- _TEXTO DE LECTURA_:
Varias infracciones por consumo y venta de alcohol

En la noche del viernes, diez particulares y un comerciante fueron encontrados infringiendo la ordenanza que regula la venta y consumo de alcohol. Las actas fueron labradas en el barrio Pueyrredón. Por otro lado, la policía trata de establecer la identidad del autor de un robo de quien se comprobó que el documento que portaba era de una persona fallecida.

En apenas unas horas, los efectivos de la Seccional Tercera confeccionaron varias multas por infracción a la ordenanza que restringe la venta y consumo de alcohol.
Por el momento el propietario del kiosco «Juancito», ubicado en el complejo habitacional de Supe -situado en la intersección de la avenida Kennedy y la calle Clarín-, es quien corre el mayor riesgo en lo que respecta a la pena que impone la norma sancionada el año pasado.

[Registros de datos almacenados]
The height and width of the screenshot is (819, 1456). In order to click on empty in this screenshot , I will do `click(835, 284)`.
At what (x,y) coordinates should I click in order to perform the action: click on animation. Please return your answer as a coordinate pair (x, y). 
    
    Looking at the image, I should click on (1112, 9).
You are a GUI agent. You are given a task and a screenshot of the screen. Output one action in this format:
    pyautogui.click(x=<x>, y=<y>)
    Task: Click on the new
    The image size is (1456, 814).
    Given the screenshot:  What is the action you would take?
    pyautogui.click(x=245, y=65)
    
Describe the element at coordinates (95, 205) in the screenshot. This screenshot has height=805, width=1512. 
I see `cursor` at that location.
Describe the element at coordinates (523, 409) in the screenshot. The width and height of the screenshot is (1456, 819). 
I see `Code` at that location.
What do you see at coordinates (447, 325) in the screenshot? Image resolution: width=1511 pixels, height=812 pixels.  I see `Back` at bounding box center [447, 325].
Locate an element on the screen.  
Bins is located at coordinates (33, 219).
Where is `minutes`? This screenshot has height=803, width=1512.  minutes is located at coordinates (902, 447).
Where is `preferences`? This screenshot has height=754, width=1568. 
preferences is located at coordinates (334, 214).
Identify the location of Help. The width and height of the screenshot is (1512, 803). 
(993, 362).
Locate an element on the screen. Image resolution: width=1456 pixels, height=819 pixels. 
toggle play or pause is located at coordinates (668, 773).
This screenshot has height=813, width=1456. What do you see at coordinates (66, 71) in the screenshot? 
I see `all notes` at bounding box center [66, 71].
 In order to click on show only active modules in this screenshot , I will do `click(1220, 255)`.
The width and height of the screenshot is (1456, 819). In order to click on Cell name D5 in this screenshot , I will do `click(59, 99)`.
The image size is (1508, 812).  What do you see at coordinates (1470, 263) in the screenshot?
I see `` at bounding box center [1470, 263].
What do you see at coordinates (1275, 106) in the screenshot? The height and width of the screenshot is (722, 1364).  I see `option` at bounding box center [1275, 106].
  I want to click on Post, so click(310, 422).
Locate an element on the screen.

- _EJERCICIOS_:
- 1) Cita de la noticia sobre las infracciones por alcohol todo el fragmento que va desde "En la noche" hasta "una persona fallecida.".
- 2) Según la noticia sobre las infracciones por alcohol, ¿en qué barrio se labraron las actas?
- 3) Prosigue la noticia sobre las infracciones por consumo y venta de alcohol a partir de su última oración.
Los registros no hacen falta para resolver nada.

- _CONJUNTO DE RESPUESTAS_:
- 1)
En la noche del viernes, diez particulares y un comerciante fueron encontrados infringiendo la ordenanza que regula la venta y consumo de alcohol. Las actas fueron labradas en el barrio Pueyrredón. Por otro lado, la policía trata de establecer la identidad del autor de un robo de quien se comprobó que el documento que portaba era de una persona fallecida.

- 2) En el barrio Pueyrredón.

- 3)
Es que en el interior de ese local se encontró -alrededor de las 20:30 del viernes- a siete menores a los que se les habían expedido 11 litros de cerveza.
A los chicos también se les confeccionó un acta de la que posteriormente deberán responder acompañados de sus padres.
El juez de Faltas que desde la semana próxima intervenga en el tema será también el responsable de establecer el tipo de sanción que se impondrá al comerciante.
En el mismo operativo, pero en la plazoleta Manuel Cardo, se confeccionaron otras dos actas a tres personas -una de ellas menor de edad- que estaban a punto de consumir la primera de las seis cajas de vino que tenían en su poder. Como el anterior, en este caso se dejó constancia que se había incurrido en la transgresión a una ordenanza municipal.
En todos los casos las bebidas alcohólicas decomisadas son posteriormente incineradas de acuerdo a lo que establecen las normas vigentes.

SIN IDENTIDAD
Por otra parte, hasta ayer las autoridades policiales trataban de establecer quién era la persona que habían detenido prácticamente en el mismo instante en que se llevaba materiales de la casa que Marcos Laffetti construía en la manzana 3 de la extensión del barrio Stella Maris.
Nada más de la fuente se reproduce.